N-3 polyunsaturated Fatty Acids Disrupt Micron and Nanometer Scale Non-Raft Organization by Increasing Cell Size and Minimizing Molecular Interactions with Surrounding Rafts

Abstract

N-3 polyunsaturated fatty acids (PUFAs), due to their unique molecular structure, modify plasma membrane organization; however, very few mechanistic details are known. Here we tested the hypothesis that n-3 PUFAs, in comparison to other fatty acids, can specifically disrupt the organization of non-rafts on several length scales using quantitative imaging. On a micron scale, EL4 cells treated with eicosapentaenoic (EPA) and docosahexaenoic (DHA) acid robustly increased accumulation of the non-raft probe FAST DiI. The increase in FAST DiI accumulation was dependent on the total cellular levels of EPA and DHA, as revealed by linear regression analysis across differing cell types treated with n-3 PUFAs in vitro and in vivo. Unexpectedly, in vivo studies also revealed n-3 PUFAs disrupted rafts by increasing their size. On a nanometer scale, FRET imaging showed EPA and DHA increased the distance between non-raft molecules of EL4 cells.
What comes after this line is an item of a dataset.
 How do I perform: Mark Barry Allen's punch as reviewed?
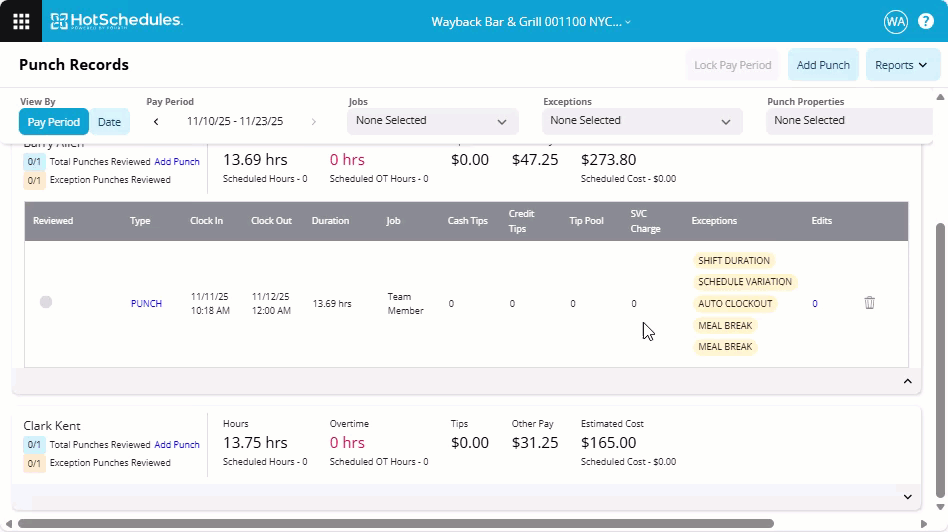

The increase in distance between non-raft molecules was due to an increase in cell size, driven by EPA and DHA's ability to promote cellular proliferation. Finally, we used model membranes to determine how EPA and DHA disrupted nonraft organization at a molecular level. NMR spectroscopy and quantitative microscopy revealed EPA and DHA acyl chains increased the nano- and micrometer size of non-raft domains by minimizing molecular interactions with surrounding rafts. Taken together, the data suggest a unifying model in which EPA and DHA target and disorder the organization of not only rafts but also non-rafts, which could serve as key intermediates to disrupt membrane architecture and cellular function.